I am trying to calculate mass fractions of a Hydrogen Oxygen gas mixture as a function of equivalence ratio before ignition. My work is the following:

Equivalence Ratio: $$\phi=\frac{FA}{FA_s}=\frac{\frac{m_f}{m_{air}}}{\frac{m_{fs}}{m_{air,s}}}=\frac{\frac{n_f}{n_{air}}}{\frac{n_{fs}}{n_{air,s}}}$$

Where $FA$ is the fuel to air ratio and a subscript $s$ stands for the stoichiometric reaction.

The balanced combustion reaction equation (assuming a perfectly stoichiometric mixture) is:

$$2H_2+1O_2\rightarrow2H_2O$$

Thus, $n_{fs} = 2$ and $n_{air,s}=1$. Now, when I write the mass fractions as a function of equivalence ratio, my work is:

$$y_{O_2}=\frac{m_{air}}{m_f+m_{air}}=\frac{1}{FA+1}=\frac{1}{\phi\frac{n_{fs}}{n_{air,s}}+1}=\frac{n_{air,s}}{\phi n_{fs}+n_{air,s}}=\frac{1}{2\phi+1}$$

By a similar calculation:

$$y_{H_2}=\frac{n_{fs}\phi}{n_{fs}\phi+n_{air,s}}=\frac{2\phi}{2\phi+1}$$

A quick check that should be true reveals that $y_{H_2}+y_{O_2}=1$

The reason I am asking about this calculation is that I did this calculation for a previous project and the results the class said was correct was the reverse (i.e. the expression with $\phi$ in the numerator was for $y_{O_2}$ not $y_{H_2}$. Is there something I did wrong/did I calculate them the wrong way round?
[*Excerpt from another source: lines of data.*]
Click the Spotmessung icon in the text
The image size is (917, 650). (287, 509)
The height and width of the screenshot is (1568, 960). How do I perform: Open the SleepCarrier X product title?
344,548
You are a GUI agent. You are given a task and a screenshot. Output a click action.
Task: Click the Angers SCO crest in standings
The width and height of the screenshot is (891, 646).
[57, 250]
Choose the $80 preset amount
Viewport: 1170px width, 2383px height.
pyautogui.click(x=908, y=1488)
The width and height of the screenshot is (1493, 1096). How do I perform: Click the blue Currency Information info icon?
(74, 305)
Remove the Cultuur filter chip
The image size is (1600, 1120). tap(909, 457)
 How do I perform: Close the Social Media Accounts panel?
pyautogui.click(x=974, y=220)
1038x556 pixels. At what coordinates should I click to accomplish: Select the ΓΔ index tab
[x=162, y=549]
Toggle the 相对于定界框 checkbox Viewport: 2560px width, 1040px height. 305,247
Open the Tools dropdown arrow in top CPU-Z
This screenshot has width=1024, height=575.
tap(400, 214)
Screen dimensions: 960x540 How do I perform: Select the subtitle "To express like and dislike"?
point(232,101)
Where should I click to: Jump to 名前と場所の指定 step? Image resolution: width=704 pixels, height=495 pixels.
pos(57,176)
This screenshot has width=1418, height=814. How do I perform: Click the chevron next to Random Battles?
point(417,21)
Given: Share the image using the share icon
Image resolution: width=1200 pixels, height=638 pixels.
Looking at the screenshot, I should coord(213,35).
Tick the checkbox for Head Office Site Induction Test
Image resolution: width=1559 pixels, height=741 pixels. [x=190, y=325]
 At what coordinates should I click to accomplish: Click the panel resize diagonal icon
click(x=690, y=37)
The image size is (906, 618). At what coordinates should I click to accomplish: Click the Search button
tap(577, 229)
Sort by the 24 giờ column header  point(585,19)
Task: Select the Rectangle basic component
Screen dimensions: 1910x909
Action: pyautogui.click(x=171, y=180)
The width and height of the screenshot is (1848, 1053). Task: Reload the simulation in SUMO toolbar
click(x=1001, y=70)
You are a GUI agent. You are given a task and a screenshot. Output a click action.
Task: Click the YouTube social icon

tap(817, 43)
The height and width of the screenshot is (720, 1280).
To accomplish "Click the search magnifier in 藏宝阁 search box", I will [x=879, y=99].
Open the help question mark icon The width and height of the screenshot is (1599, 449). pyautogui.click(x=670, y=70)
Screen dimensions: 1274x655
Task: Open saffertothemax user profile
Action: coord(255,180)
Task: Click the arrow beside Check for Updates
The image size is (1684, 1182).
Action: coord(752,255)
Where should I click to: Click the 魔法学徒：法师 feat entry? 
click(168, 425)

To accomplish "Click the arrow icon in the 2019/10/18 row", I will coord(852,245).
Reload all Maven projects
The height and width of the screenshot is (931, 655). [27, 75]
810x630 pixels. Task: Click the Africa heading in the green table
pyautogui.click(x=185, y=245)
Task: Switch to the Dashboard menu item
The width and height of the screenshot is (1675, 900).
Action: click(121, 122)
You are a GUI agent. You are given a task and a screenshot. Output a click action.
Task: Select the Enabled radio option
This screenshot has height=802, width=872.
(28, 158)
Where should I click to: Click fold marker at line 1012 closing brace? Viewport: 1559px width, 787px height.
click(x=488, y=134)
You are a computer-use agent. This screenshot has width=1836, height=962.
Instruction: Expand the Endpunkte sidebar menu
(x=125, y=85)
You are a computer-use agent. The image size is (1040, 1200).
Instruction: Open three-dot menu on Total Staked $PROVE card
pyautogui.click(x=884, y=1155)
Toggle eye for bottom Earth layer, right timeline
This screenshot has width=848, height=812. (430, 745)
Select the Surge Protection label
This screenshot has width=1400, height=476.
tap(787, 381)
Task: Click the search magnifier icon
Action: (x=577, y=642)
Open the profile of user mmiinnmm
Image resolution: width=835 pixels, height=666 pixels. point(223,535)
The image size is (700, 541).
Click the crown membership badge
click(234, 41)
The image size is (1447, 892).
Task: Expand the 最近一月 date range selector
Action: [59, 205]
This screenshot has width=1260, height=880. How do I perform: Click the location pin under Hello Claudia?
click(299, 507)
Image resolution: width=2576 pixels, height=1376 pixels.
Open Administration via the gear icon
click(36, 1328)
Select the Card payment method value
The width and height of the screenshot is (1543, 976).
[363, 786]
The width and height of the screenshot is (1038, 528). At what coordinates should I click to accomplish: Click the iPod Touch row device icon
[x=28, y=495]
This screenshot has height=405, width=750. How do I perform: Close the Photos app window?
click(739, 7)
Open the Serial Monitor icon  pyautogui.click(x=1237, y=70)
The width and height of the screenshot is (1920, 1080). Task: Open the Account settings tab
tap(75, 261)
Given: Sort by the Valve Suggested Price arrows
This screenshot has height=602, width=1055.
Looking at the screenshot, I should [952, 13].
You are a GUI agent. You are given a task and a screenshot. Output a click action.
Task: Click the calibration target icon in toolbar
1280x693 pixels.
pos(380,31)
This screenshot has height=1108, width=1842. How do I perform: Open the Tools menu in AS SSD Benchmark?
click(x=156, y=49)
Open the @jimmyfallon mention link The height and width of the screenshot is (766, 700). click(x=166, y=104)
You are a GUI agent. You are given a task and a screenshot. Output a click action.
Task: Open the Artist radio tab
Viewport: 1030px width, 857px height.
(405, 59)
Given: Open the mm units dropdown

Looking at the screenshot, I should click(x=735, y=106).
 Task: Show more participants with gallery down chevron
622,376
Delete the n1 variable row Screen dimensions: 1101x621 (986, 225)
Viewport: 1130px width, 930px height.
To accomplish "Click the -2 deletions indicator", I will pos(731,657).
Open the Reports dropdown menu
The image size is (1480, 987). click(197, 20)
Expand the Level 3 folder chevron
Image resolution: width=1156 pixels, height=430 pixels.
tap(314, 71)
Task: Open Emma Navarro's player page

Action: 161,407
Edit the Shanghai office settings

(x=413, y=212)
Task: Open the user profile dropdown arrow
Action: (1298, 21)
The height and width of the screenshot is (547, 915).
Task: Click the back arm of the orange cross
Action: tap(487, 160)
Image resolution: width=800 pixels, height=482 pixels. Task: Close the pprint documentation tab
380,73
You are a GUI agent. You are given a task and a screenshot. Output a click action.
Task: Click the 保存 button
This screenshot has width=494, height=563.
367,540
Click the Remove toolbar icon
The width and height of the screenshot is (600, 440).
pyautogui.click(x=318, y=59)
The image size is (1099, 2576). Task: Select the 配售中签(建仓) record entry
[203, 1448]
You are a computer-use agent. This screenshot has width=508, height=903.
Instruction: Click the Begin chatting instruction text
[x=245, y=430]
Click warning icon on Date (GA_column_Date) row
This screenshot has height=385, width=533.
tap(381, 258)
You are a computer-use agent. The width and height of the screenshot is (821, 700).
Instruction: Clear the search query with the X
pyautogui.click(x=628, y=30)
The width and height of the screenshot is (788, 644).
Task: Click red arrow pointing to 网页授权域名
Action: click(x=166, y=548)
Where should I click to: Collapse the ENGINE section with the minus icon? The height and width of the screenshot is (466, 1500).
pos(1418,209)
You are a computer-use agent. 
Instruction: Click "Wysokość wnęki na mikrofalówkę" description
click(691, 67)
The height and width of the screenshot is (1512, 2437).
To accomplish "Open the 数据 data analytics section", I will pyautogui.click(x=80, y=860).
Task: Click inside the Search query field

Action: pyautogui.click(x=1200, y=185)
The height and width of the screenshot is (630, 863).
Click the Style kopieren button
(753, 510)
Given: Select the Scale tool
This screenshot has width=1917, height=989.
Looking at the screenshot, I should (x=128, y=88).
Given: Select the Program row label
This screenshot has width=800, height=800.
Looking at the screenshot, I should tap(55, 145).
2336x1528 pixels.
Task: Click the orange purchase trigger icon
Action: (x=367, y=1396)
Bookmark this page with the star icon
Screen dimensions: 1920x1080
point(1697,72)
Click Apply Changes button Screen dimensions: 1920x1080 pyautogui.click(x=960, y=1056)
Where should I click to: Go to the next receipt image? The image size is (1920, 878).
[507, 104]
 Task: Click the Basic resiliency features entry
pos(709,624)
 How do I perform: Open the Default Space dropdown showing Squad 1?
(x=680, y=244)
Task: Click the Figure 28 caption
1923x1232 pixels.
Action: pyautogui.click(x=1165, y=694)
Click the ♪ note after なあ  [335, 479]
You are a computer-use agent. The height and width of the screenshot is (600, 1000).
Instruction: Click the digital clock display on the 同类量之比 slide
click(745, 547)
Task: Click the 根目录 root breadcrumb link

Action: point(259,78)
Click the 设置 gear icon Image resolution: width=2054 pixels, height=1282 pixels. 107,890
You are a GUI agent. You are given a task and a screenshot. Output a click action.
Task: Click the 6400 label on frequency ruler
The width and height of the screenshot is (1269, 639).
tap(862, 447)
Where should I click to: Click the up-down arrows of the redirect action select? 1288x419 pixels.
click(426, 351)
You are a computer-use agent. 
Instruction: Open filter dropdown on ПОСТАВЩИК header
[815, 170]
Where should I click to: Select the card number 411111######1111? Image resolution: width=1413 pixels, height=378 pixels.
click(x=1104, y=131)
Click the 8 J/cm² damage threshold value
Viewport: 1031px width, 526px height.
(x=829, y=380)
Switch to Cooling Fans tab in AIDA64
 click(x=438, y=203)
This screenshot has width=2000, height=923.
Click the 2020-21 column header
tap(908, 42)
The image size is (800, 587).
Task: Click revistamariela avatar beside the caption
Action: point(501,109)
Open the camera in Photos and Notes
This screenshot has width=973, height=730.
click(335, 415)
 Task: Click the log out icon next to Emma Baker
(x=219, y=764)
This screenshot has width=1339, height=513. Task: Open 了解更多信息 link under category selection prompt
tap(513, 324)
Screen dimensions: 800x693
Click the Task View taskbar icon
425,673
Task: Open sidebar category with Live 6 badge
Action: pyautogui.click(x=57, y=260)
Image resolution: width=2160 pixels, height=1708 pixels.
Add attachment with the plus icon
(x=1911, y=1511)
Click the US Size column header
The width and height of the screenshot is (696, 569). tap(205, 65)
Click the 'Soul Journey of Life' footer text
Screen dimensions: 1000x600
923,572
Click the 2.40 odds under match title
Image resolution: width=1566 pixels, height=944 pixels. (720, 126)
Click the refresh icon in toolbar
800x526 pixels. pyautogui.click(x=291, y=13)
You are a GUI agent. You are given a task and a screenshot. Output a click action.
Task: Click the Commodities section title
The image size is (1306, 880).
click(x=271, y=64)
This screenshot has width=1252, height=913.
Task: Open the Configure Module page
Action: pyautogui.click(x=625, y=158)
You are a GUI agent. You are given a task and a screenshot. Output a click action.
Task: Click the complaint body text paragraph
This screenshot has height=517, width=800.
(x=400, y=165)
The code I am basing my previous work off of (written in MATLAB) is:

        yO =  32/(4*phi+32);   
        yH =  4*phi/(4*phi+32);

The 32 crops up because the molar mass of $O_2$ was in the expression for some reason and I have not been able to figure out exactly how the above code expressions were derived. I just know they gave results that were marked correct for the class I did this for.

EDIT: I have figured out the source of my confusion. The statement

$$\phi=\frac{FA}{FA_s}=\frac{\frac{m_f}{m_{air}}}{\frac{m_{fs}}{m_{air,s}}}=\frac{\frac{n_f}{n_{air}}}{\frac{n_{fs}}{n_{air,s}}}$$

is true by itself, but this does not mean that $FA_s=\frac{n_{fs}}{n_{air,s}}$! I made this assumption in my head after I canceled out the molar masses used to transform the masses into moles.

The correct expressions are: $$y_{O_2} = \frac{n_{o,s}M_O}{\phi n_{f,s}{M_f}+n_{o,s}M_O}$$

and

$$y_{H_2} = \frac{\phi n_{f,s}M_f}{\phi n_{f,s}{M_f}+n_{O,s}M_O}$$

Answer 1

The derivation has a mistake in setting $FA = \phi n_{fs}/n_{O2s}$. Here is the correction. For simplicity, I use $F$ rather than $FA$, $m_O$ and $n_O$ as the mass and moles, respectively, for O$_2$, and a $\star$ for stoichiometric. I use the term $\omega$ for mass fraction and $M$ (capital M) for molar mass.

$$ \phi \equiv \frac{F}{F_s} = \frac{m_f/m_O}{m^\star_f/m^\star_O} $$

$$ \omega_O \equiv \frac{m_O}{m_f + m_O} = \frac{1}{F + 1} $$

$$ F = \phi\ F_s = \phi\ \frac{m^\star_f}{m^\star_O} = \phi\ \frac{n^\star_f\ M_f}{n^\star_O\ M_O}$$

For the given reaction, $n^\star_f = 2$ and $n^\star_O = 1$. Therefore

$$ \omega_O = \frac{1}{2\phi M_{f/O} + 1} $$

where $M_{f/O}$ is the ratio of molar mass of fuel (H$_2$) to oxygen O$_2$.

The expression for $\omega_f$ is found from a mass balance $\omega_O + \omega_f = 1$.